Diagnostic tables/views may not be available
Provisioned Redshift provides a plethora of system tables and views that give you insight into how your cluster is operating. Over time, many people (myself included) accumulate a collection of useful queries that use these system tables. Unfortunately, many of them are not supported by Redshift Serverless, and attempting to query them returns a “permission denied” error.
In some cases, there are replacements. For example, SYS_QUERY_HISTORY
has much the same content as STL_QUERY
. In other cases, such as STV_BLOCKLIST
, the information may not be relevant to a Serverless environment. But if you’ve written monitoring scripts that are based on these system tables, they’ll need to be rewritten for Serverless.
Redshift Spectrum is not supported … or is it?
As-of this writing, the documented list of features explicitly calls out Redshift Spectrum as unsupported. However, the billing section of that page says that Spectrum queries are priced in RPUs, just like normal queries.

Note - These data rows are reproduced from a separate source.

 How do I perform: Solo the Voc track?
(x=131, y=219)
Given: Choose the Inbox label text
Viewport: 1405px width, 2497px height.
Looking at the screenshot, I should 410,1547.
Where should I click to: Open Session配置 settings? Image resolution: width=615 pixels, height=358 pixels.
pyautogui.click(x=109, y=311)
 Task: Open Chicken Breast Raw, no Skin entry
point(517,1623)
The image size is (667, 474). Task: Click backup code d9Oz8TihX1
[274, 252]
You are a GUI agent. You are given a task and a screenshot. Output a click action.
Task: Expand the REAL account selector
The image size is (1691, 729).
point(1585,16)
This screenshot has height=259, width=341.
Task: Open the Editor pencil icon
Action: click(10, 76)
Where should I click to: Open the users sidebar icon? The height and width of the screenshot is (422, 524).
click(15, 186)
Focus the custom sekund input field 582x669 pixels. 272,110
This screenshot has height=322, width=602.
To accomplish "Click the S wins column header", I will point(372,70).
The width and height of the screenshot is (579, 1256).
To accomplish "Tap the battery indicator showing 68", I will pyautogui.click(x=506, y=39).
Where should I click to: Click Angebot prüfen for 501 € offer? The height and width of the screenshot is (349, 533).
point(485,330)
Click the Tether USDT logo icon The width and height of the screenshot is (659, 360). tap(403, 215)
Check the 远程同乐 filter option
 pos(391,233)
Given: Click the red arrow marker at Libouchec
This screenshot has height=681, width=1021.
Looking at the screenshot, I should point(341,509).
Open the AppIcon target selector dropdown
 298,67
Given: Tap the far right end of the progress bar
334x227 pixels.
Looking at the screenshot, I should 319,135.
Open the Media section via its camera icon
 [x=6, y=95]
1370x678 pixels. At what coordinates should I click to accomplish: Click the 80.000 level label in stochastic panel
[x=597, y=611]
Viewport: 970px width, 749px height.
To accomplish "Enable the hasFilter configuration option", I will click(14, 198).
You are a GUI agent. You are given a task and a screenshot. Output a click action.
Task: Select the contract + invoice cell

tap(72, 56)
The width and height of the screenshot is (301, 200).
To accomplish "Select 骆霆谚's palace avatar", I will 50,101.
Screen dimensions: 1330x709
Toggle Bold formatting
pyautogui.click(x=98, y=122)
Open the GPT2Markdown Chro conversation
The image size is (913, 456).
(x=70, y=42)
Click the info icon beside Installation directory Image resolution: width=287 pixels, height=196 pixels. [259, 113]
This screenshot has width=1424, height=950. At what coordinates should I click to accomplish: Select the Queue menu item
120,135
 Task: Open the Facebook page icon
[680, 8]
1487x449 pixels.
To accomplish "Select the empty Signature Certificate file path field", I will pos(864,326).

Moreover, I was able to create and successfully query an external table.
I’m going to assume that the list of features is inaccurate, or perhaps hasn’t been updated since Spectrum support was added. But if Redshift Spectrum is a key component of your deployment, beware that there may be limitations.
Does Redshift Serverless make sense for you?
In my experience, decision support databases tend to have bursty usage: scheduled jobs to aggregate and analyze new data, with occasional queries from dashboards or ad hoc users. This pattern is perfect for Redshift Serverless: not only do you not pay compute charges when there aren’t active queries, but it will scale as needed to match the size of your bursts. Overall, that should lead to both lower costs and better performance.
Of course, as of this writing Redshift Serverless is still in “preview” mode: it’s not available in all regions, and its capabilities may change. So I wouldn’t jump to using it in production.
But it’s easy to create (or overwrite) a serverless database with a snapshot from a provisioned database, so I’d definitely recommend trying it out in a development environment. Especially given the $500 in “free trial” credits that’s available for new users.